• REQUEST: Please count the lines in the records below that contain the word "Expand", and reply with only the number.

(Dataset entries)
<<<<

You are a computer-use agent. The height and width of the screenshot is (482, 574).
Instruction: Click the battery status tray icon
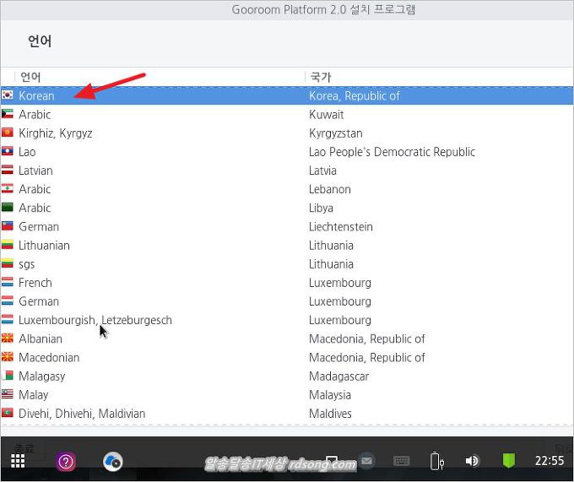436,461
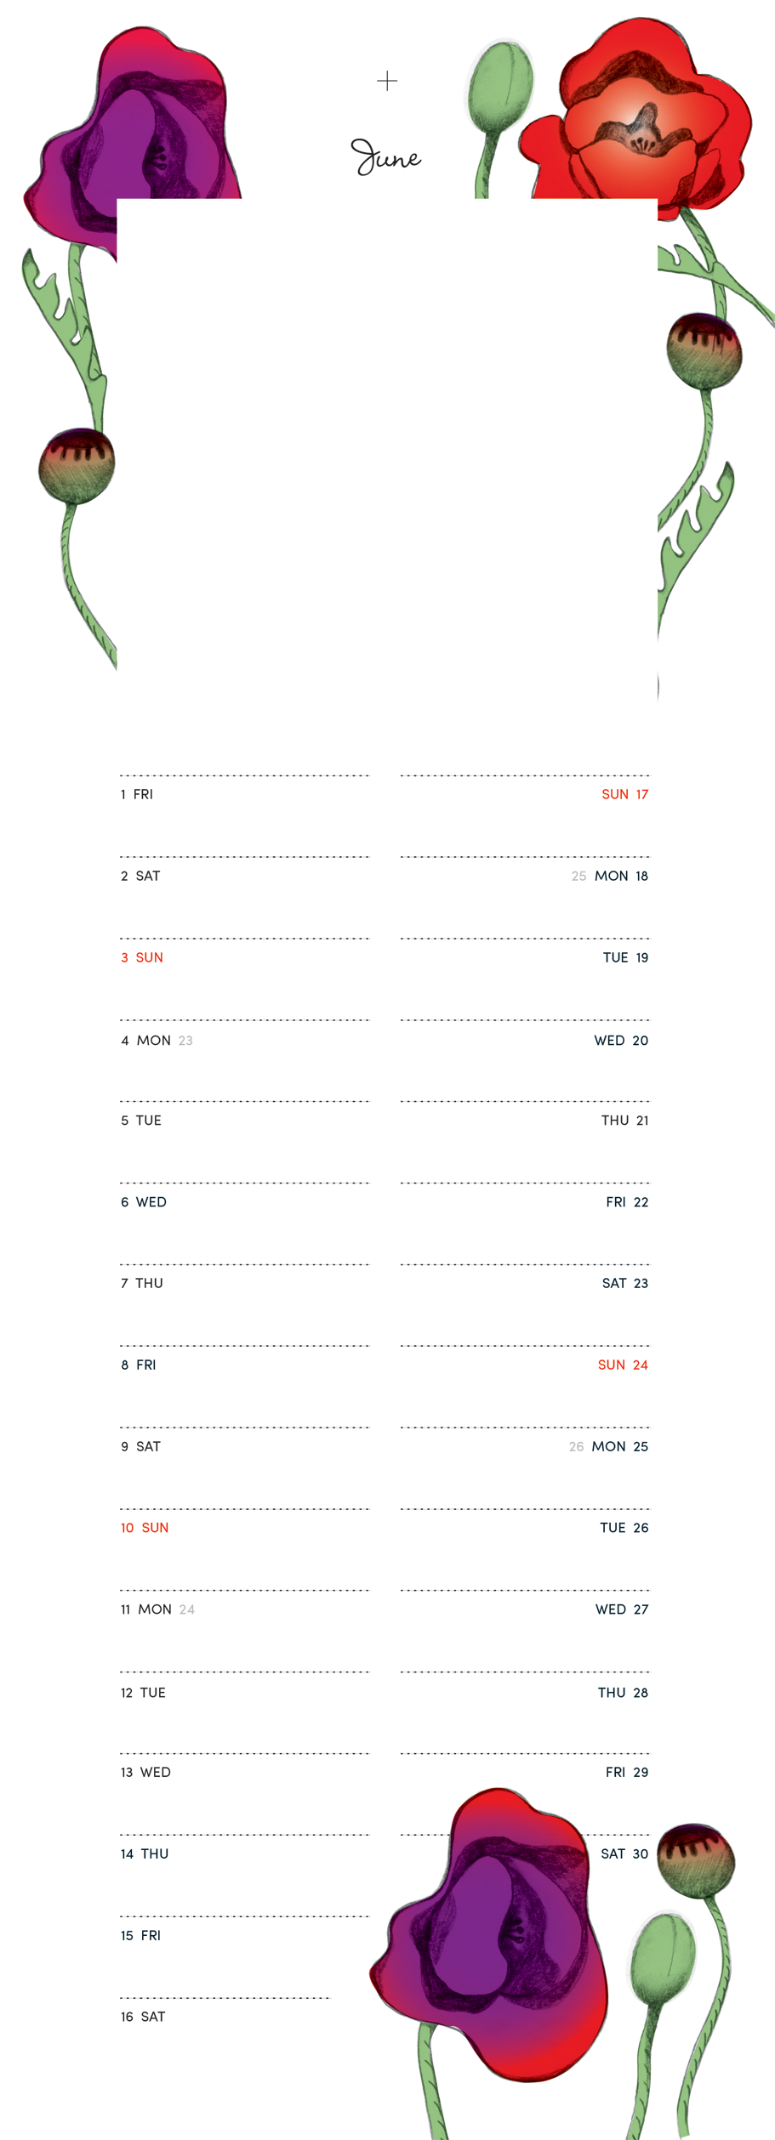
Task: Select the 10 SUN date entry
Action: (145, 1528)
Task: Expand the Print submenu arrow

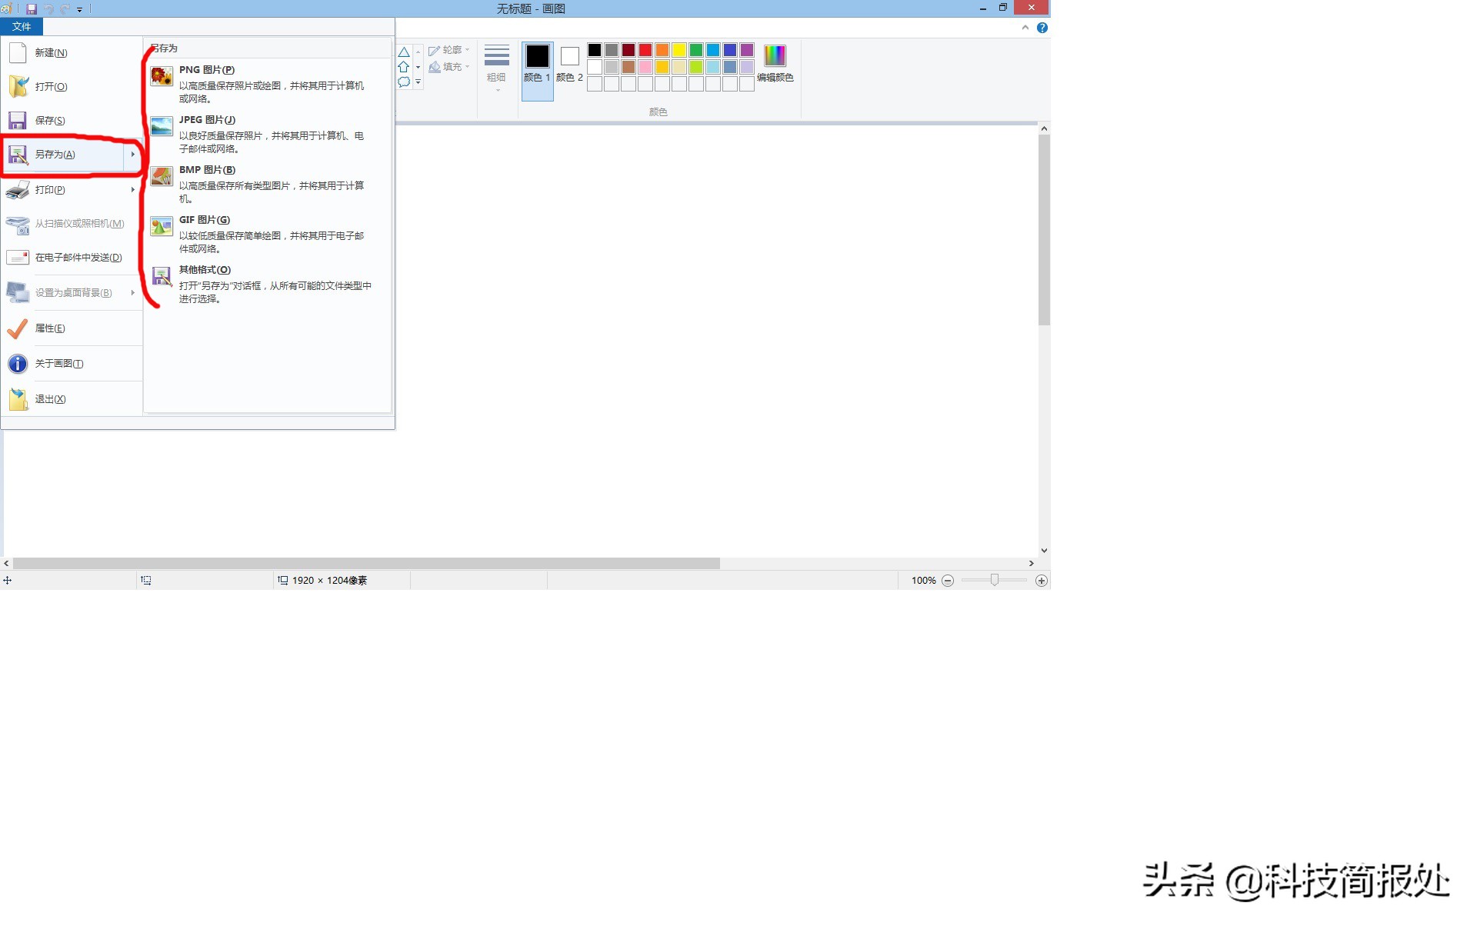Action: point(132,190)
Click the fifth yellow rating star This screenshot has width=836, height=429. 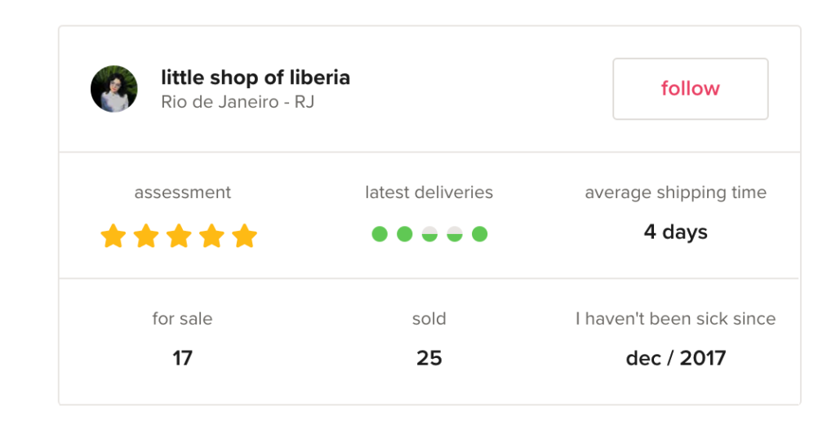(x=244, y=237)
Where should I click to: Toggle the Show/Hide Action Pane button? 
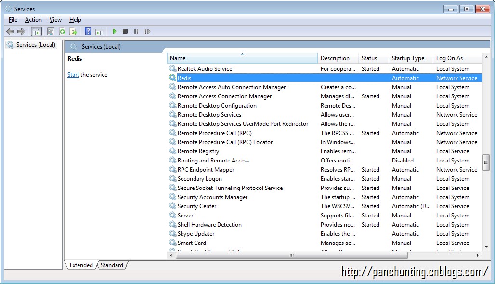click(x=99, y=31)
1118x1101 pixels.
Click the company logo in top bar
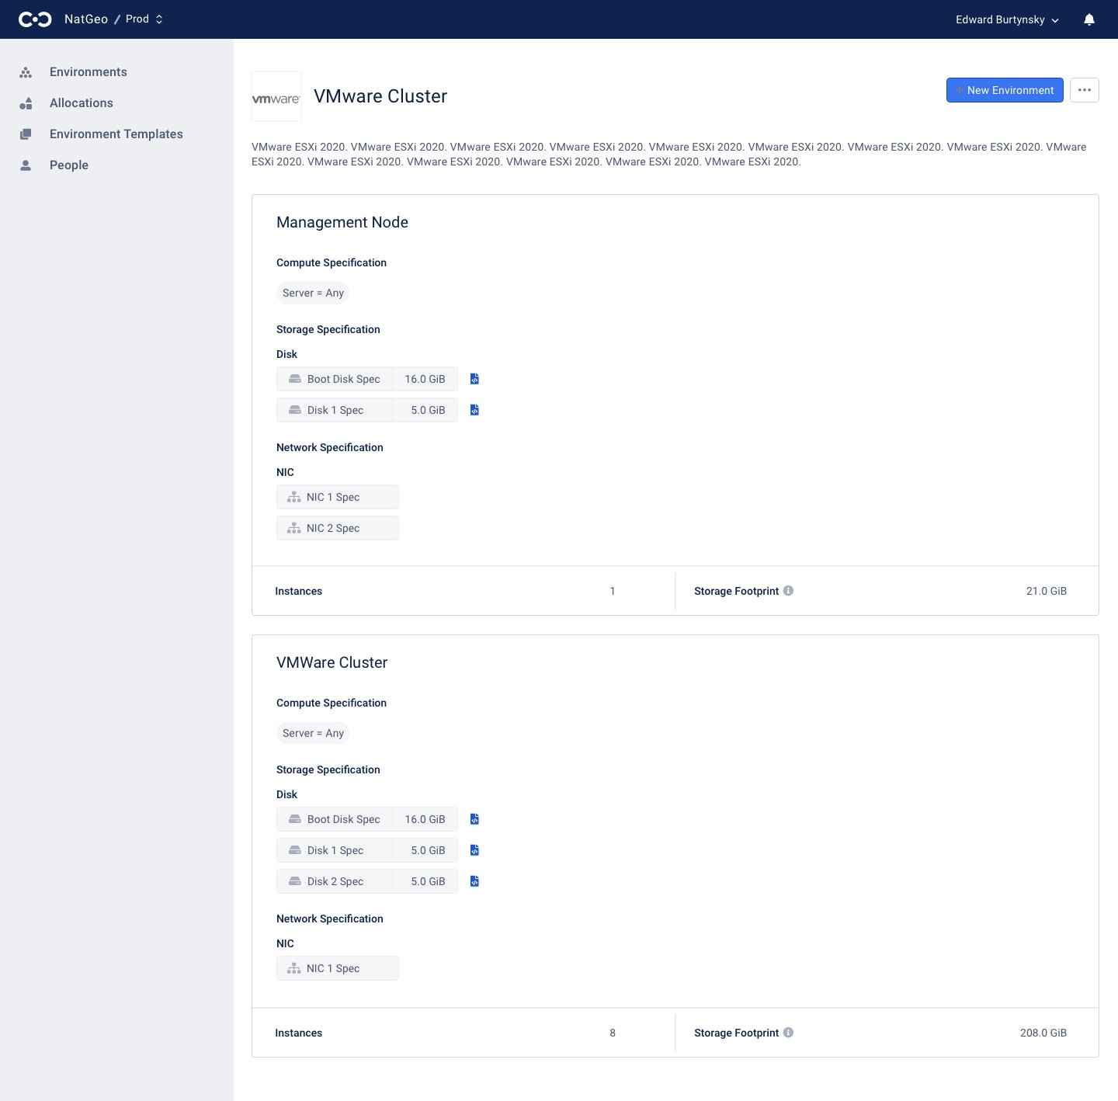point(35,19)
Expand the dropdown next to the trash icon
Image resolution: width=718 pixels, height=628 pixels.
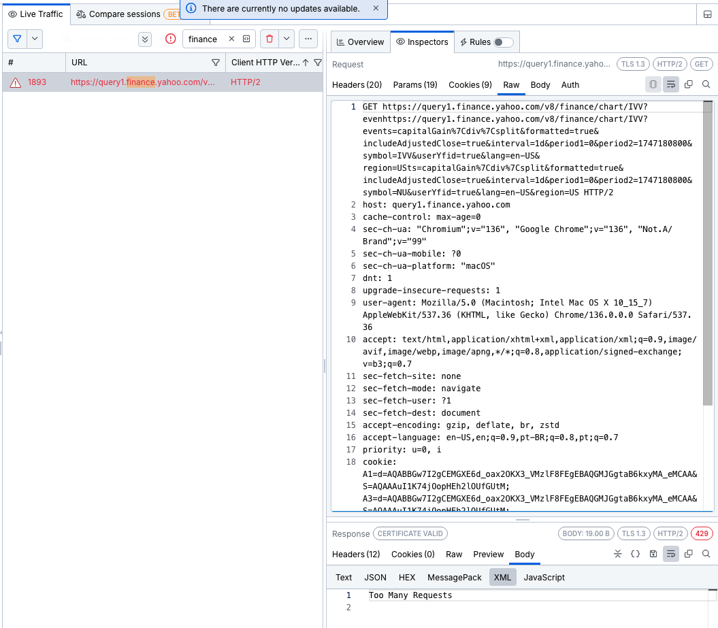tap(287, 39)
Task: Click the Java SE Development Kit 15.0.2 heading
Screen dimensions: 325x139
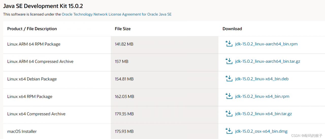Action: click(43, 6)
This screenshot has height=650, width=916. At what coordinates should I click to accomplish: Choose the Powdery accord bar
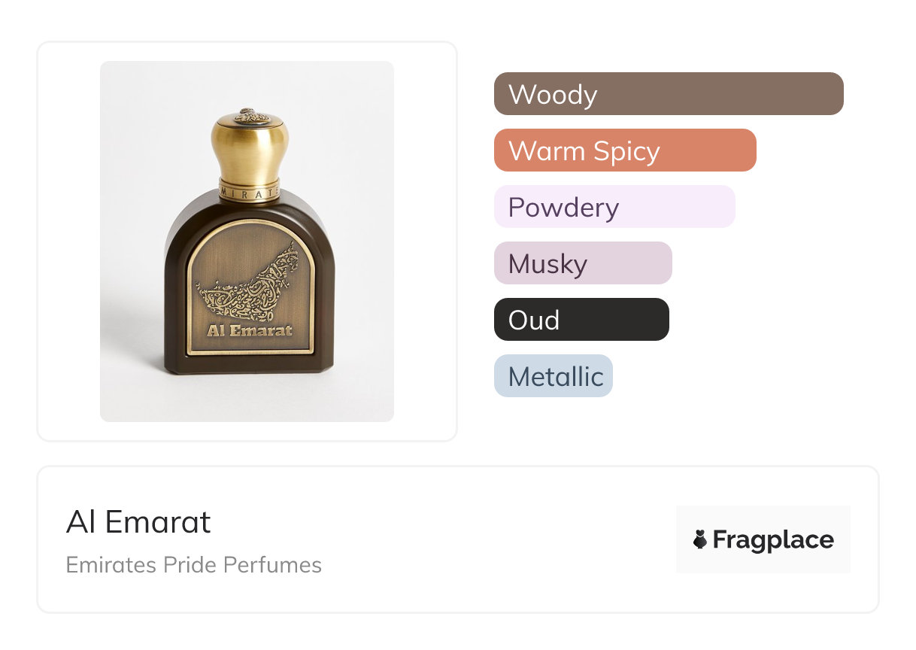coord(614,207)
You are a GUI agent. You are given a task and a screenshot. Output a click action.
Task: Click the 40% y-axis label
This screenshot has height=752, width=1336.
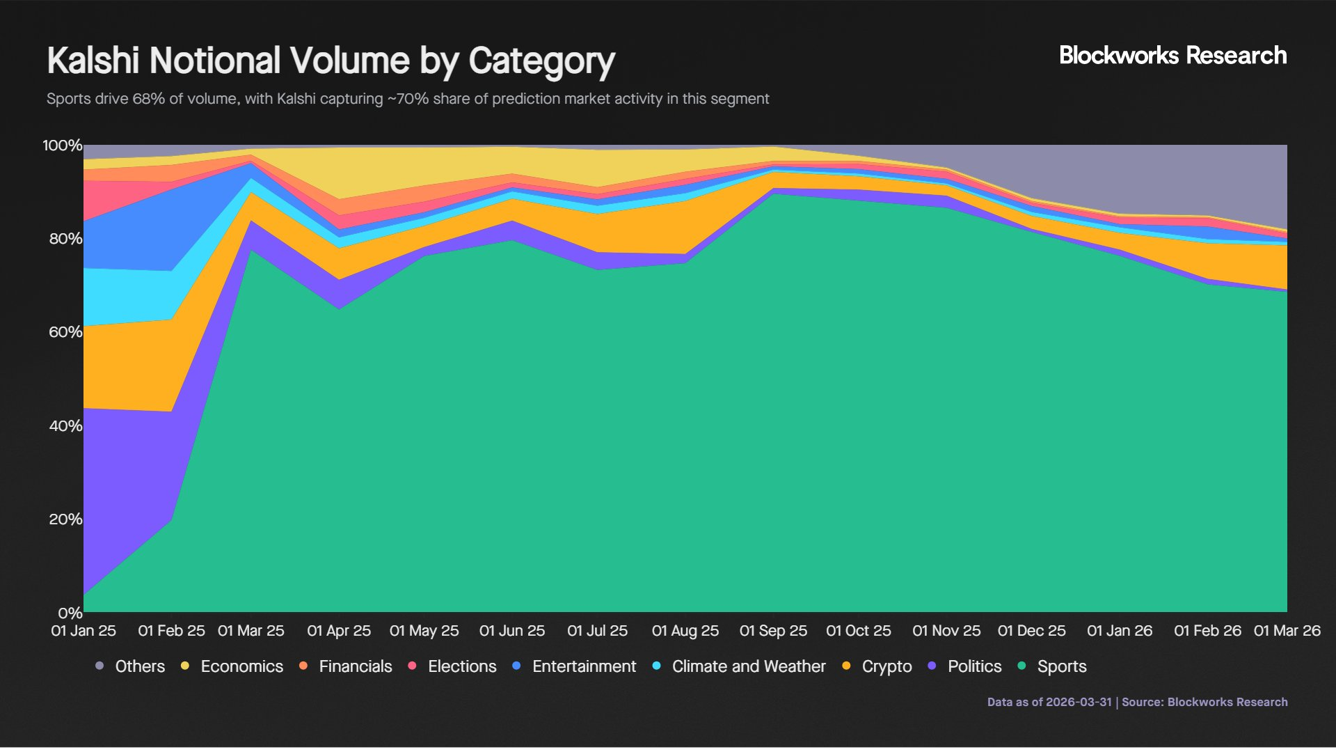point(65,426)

>>>>

• EXERCISE RESPONSE: 2